”everything human must have in it both joy and sorrow; the only matter of interest is the manner in which the two things are balanced or divided.”
— g.k. chesterton
when i get grumpy, i get very grumpy.
today it was sort of a slow, afternoon-long process. probably didn’t help that my lunch was a strawberry and a tablespoon of peanut butter — and that was because i knew i had to eat something.
i begin to understand (a little) why depression is so hard to recover from. once you get in that current of emotion (or nonemotion) you go down and down and down … and don’t feel like fighting it. you wish everyone would stop talking and being so … energetic … and just let you alone, in the quiet, with your mind. only then your mind does all the talking and it doesn’t always say nice things to you about you or anyone else.

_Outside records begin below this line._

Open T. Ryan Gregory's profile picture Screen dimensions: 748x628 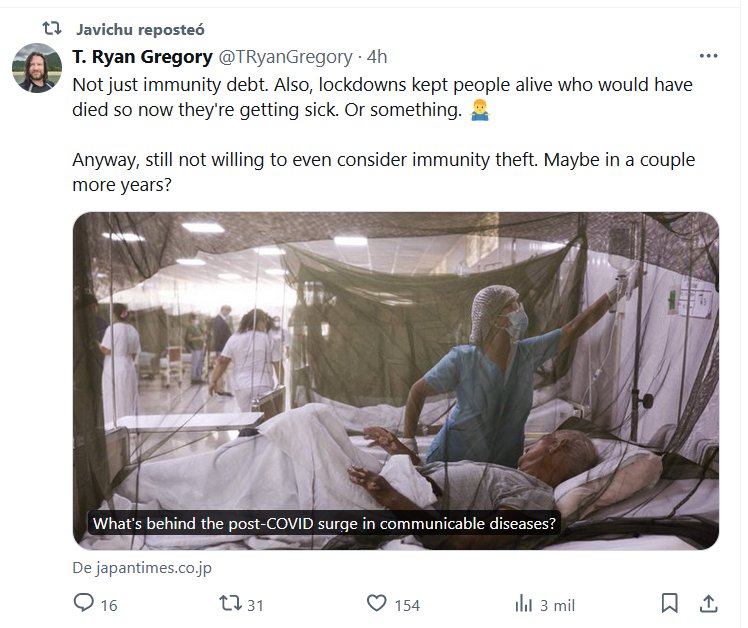pos(37,67)
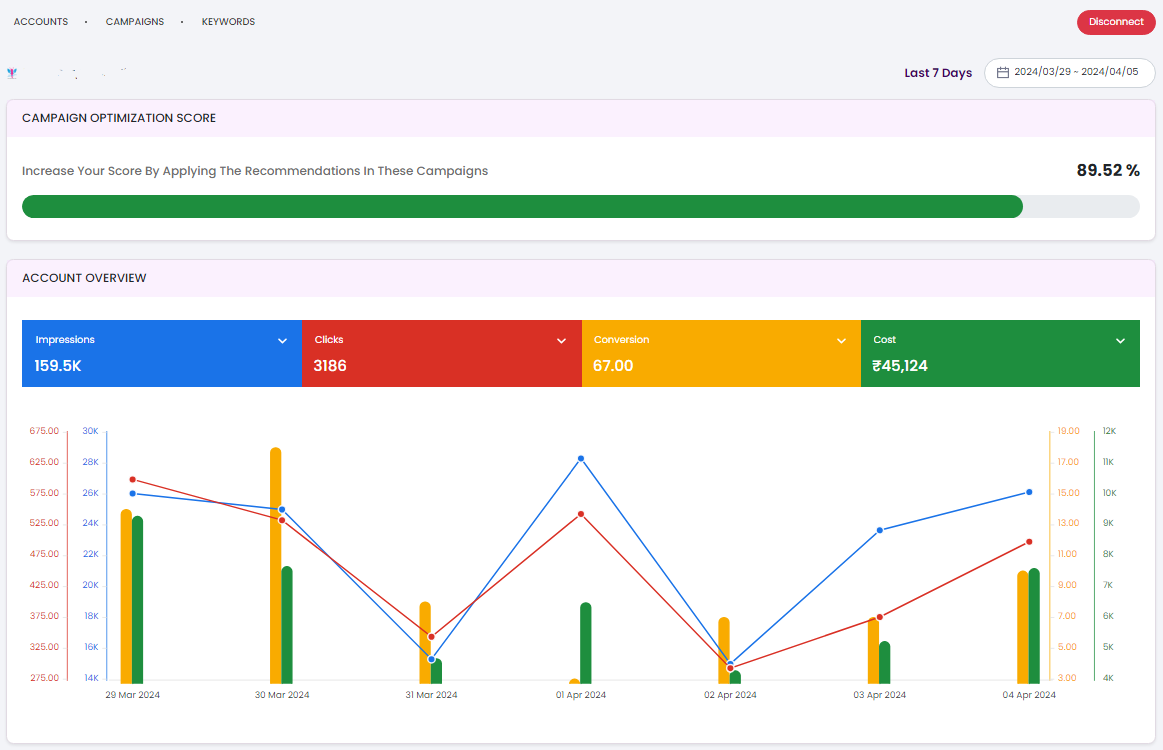Viewport: 1163px width, 750px height.
Task: Click the Disconnect button
Action: pos(1116,21)
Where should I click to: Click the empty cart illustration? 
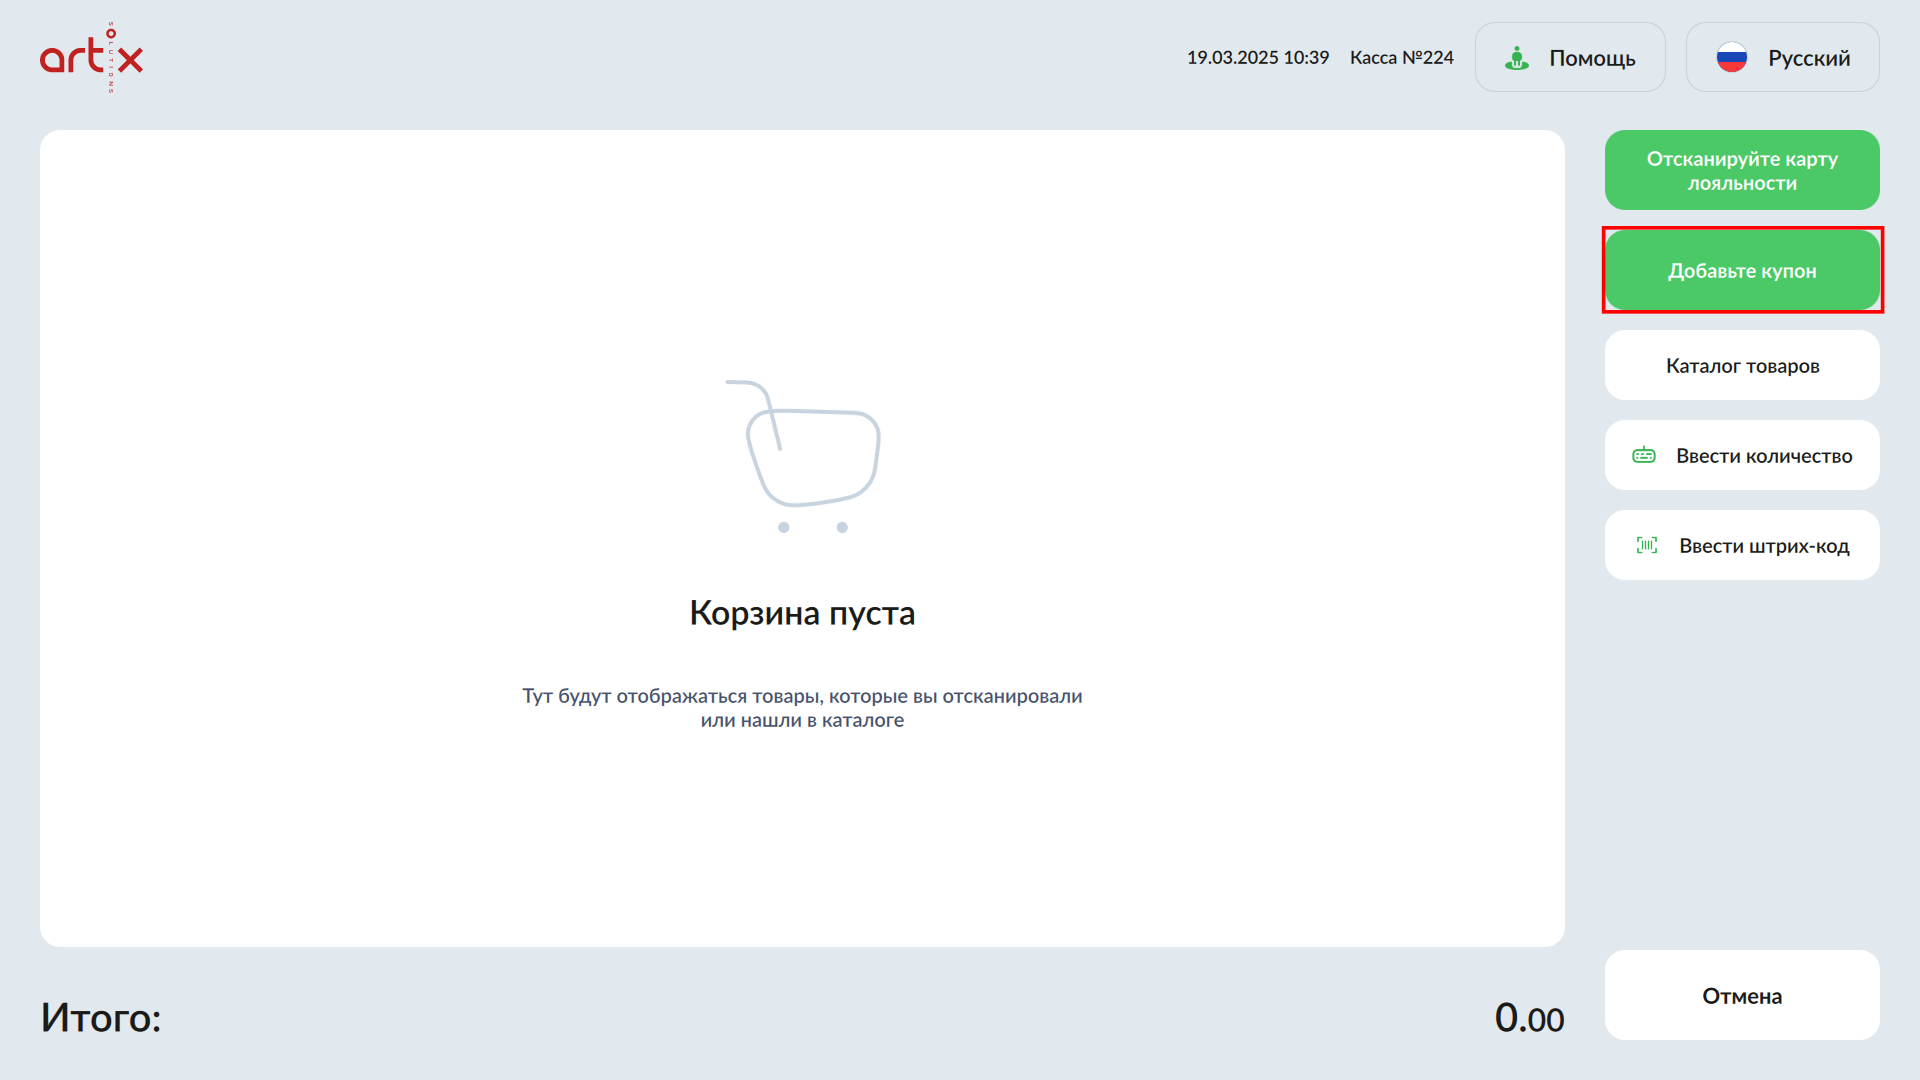[802, 456]
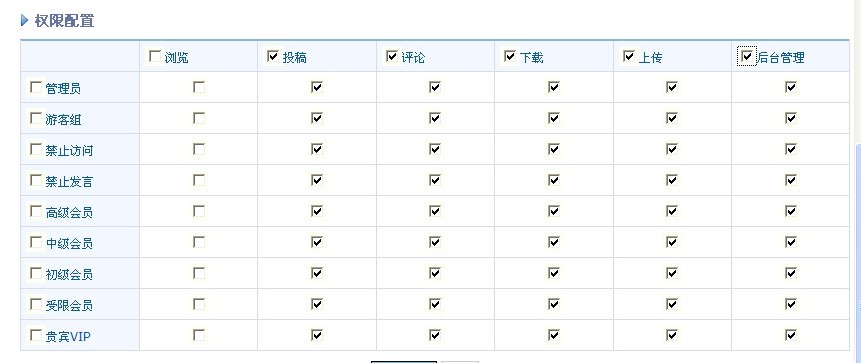Screen dimensions: 861x363
Task: Uncheck the 投稿 column header checkbox
Action: pos(273,56)
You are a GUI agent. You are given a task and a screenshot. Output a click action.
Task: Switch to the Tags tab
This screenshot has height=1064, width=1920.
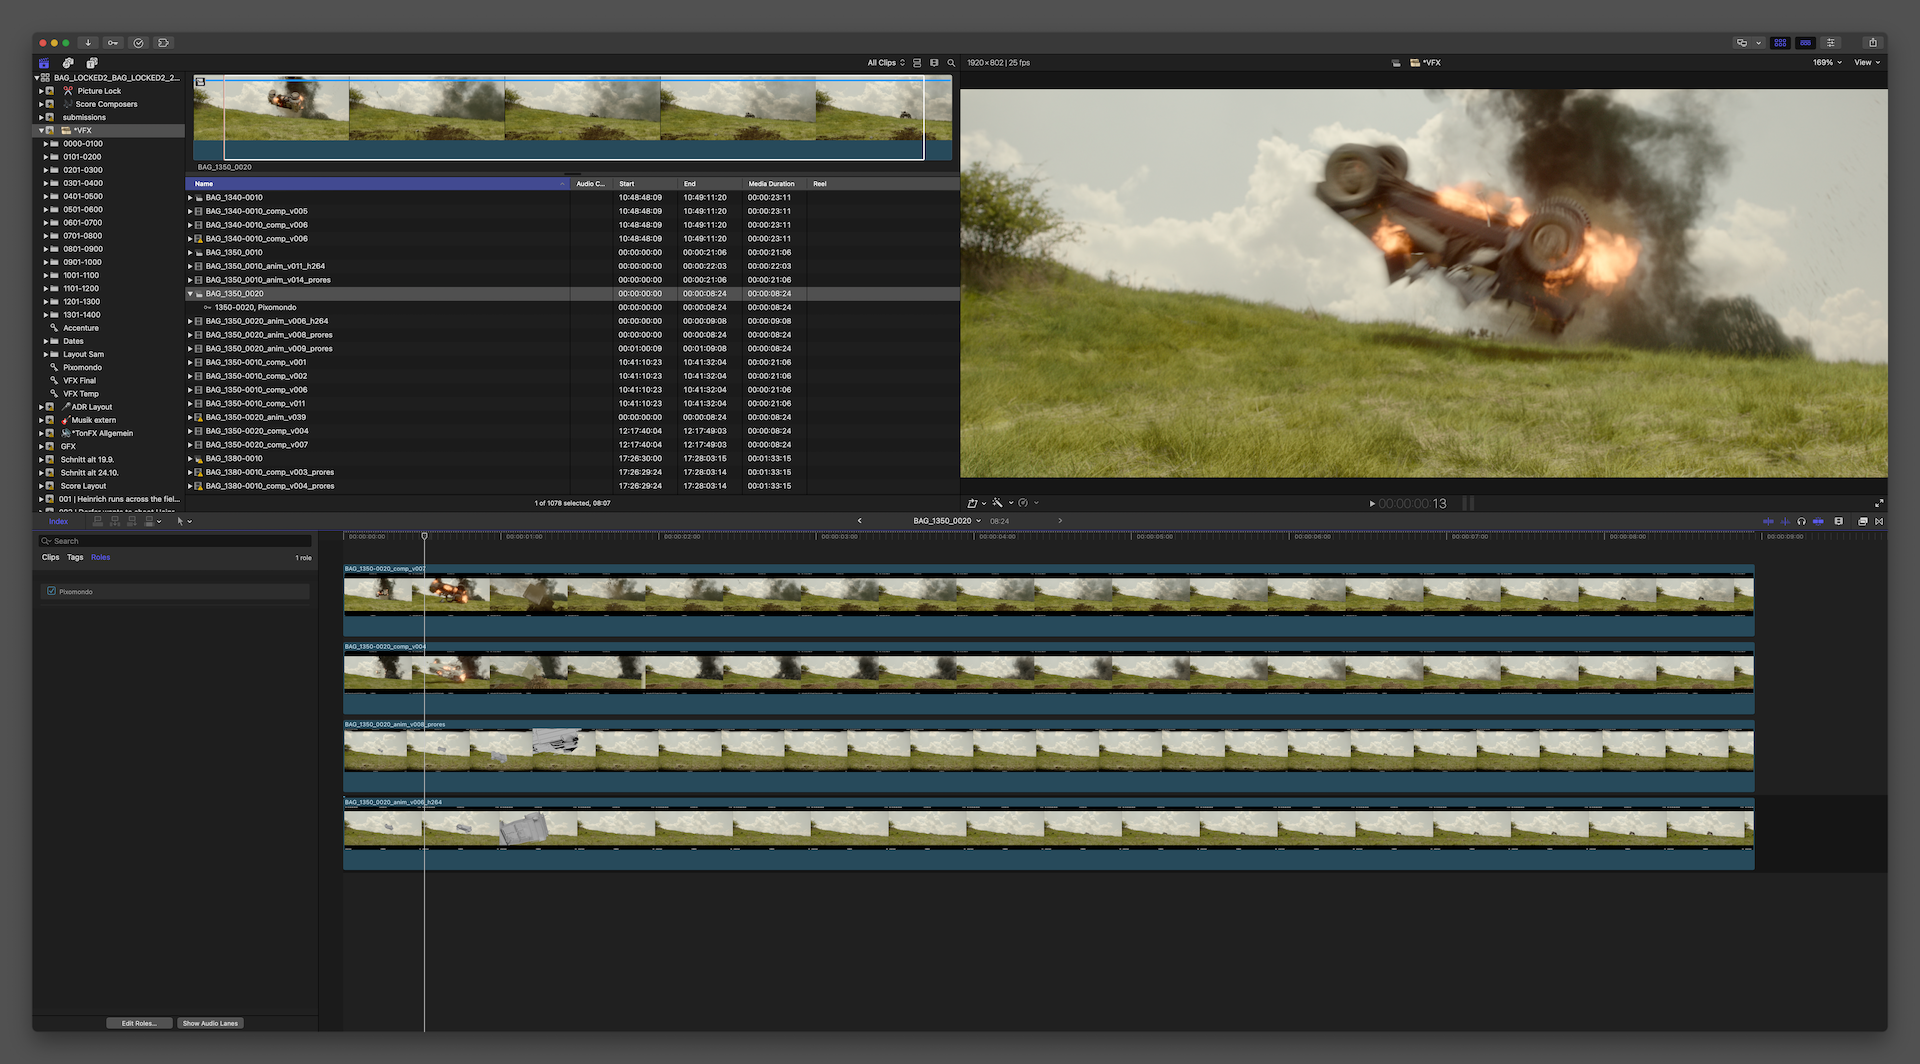point(75,557)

i second-guess myself a lot. i did it most of the afternoon, i think. while being grumpy.
it didn’t help.
eventually things got better, through a combination of eating dinner, throwing things away, praying something like “hi God, i need help,” and watching a william powell and myrna loy movie.
maybe my little introvert just had too much excitement this week.
maybe i was preoccupied with how to finally get right something i’ve been doing wrong.
i need to learn how to not be selfish. life isn’t about me.
i think i understand now what marita littauer means when she says phlegmatic personalities want to be valued just for who they are as a person and not for anything they do or don’t do. let’s forget my accomplishments and my failures. just love me because i’m alive — please?
anyway. this has not been a bad day. it just had more blue moments than usual.